Illustrating just how poor Honda was, the failed to place even one car inside the top ten after Friday qualifying, and Rahal started from seventeenth. Apparently, those Honda engines perform better on race day than in qualifying, and a smart strategy, mixed with Rahal’s ability to hustle his car around the fast, physical IMS road course, saw him cut through the field to second, and seriously challenge Power in the closing stages. Rahal's was the drive of the race, and easily the biggest surprise.

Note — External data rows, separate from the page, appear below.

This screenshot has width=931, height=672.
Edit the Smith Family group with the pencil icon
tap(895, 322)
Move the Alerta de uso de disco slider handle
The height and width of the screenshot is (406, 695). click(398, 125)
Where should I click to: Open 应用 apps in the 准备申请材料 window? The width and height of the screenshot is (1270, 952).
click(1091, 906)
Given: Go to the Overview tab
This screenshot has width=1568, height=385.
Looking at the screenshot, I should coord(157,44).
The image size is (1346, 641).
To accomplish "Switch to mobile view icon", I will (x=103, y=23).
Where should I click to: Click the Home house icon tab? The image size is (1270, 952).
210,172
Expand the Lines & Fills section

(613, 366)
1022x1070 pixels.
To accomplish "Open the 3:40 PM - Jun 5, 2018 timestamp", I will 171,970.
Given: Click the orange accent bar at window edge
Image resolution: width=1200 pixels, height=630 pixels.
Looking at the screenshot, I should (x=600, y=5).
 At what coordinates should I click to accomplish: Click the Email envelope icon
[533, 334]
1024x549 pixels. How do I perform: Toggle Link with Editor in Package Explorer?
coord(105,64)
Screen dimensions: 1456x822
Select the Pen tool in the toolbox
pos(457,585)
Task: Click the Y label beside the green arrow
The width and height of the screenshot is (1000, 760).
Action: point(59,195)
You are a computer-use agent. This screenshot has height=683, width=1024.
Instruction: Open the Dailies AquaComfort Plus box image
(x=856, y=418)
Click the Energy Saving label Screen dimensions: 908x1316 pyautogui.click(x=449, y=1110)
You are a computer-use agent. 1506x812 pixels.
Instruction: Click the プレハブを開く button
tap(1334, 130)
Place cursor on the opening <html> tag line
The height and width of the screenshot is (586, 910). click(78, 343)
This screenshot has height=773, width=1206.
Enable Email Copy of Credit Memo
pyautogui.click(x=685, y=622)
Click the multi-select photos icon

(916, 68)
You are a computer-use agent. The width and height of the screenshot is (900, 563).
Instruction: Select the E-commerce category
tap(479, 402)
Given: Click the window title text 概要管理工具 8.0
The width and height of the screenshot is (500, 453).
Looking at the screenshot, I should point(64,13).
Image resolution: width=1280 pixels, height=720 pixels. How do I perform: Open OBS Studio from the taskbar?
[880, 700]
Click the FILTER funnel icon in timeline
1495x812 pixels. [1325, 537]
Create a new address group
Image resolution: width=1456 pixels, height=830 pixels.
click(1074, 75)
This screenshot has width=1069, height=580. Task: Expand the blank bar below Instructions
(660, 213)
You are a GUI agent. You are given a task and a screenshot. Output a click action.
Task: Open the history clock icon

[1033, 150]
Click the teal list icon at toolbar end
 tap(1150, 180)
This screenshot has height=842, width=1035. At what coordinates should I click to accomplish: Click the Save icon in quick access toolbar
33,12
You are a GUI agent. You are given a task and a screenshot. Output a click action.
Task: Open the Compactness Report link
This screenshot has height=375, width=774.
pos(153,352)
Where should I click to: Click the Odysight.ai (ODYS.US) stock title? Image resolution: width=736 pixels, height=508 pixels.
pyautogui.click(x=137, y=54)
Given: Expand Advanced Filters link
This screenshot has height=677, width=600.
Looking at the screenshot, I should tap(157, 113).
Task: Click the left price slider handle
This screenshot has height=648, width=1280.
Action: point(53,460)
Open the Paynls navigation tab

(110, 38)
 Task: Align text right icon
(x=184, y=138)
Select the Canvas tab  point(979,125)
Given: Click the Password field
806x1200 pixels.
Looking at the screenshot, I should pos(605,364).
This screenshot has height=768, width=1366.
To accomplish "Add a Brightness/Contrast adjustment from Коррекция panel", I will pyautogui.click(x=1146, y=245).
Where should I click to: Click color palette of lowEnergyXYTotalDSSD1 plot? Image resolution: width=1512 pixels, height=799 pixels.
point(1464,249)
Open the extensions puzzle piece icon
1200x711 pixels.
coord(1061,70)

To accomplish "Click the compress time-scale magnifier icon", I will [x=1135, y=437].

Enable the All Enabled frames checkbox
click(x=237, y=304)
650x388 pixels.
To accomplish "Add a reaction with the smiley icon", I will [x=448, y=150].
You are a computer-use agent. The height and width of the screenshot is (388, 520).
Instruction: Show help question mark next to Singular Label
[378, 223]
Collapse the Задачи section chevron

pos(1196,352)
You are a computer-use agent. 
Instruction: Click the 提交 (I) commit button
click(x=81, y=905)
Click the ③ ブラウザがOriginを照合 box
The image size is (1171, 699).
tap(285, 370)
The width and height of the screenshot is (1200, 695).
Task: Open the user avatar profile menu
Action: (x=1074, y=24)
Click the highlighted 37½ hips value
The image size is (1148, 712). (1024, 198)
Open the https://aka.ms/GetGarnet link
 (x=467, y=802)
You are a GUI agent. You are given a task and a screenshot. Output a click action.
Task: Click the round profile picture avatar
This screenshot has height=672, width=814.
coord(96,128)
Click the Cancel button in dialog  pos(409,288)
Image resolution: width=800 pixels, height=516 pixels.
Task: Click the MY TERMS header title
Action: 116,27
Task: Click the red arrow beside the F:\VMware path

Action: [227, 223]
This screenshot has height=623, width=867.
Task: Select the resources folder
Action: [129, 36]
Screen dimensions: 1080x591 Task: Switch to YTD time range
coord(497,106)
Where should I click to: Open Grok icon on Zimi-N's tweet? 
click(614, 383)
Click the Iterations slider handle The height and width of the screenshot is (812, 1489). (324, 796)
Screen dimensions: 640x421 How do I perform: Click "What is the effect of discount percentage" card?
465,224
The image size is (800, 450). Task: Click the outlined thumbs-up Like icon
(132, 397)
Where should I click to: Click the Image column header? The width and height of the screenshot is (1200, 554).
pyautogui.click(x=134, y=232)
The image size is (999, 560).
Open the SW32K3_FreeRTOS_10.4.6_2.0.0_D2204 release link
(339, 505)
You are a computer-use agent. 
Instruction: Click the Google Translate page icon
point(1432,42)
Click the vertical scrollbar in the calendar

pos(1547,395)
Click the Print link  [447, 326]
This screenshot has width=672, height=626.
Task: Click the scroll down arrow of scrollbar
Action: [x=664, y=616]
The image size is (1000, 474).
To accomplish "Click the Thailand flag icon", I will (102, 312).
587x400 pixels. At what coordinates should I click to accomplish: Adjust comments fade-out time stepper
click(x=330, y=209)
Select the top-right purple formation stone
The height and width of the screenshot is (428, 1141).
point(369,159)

For the second straight race, Rahal recovered from a poor starting position to finish second, and prove that two weeks’ ago at Barber Motorsports Park wasn't a fluke. The last few years have been tough for Rahal, but some major changes at Rahal Racing, including his father, Bobby, stepping down from the pit box, seem to be paying huge dividends. Rahal has consistently been the strongest Honda runner this year.
In victory lane, Power, the fifth winner in as many IndyCar Series races in 2015, admitted that the race was probably the most physical he’d done, and indicated that he was fully focused on winning the Indianapolis 500 now that he has a series championship under his belt. He’s said he wants to be atop the timesheets four sessions throughout the month: qualifying for the Grand Prix of Indianapolis, the Grand Prix of Indianapolis itself, Pole Day on the oval next weekend and, of course, triumphing in the 99th Indianapolis 500. He’s fifty percent of the way there already.
Power’s Team Penske colleague Juan Pablo Montoya came home in third, holding off Frenchman Sebastien Bourdais and American Charlie Kimball, who followed Rahal through the pack, turning a fourteenth place start into a fifth place finish for the four-pronged Chip Ganassi Racing attack. Unbelievably, for a squad that features Dixon and Tony Kanaan, both Indianapolis 500 champions and regular IndyCar Series race winners, Kimball was their highest-finishing driver. Two Americans in the top ten is never a bad thing for a series struggling for mainstream popularity in America.
The highest finishing rookie was Stefano Coletti in eighth. Scott Dixon recovered to finish tenth. A.J. Foyt’s Takuma Sato was the only other Honda in the top ten, finishing in ninth, and Josef Newgarden never recovered from the opening-lap incident, scored a lap down in twentieth at the end.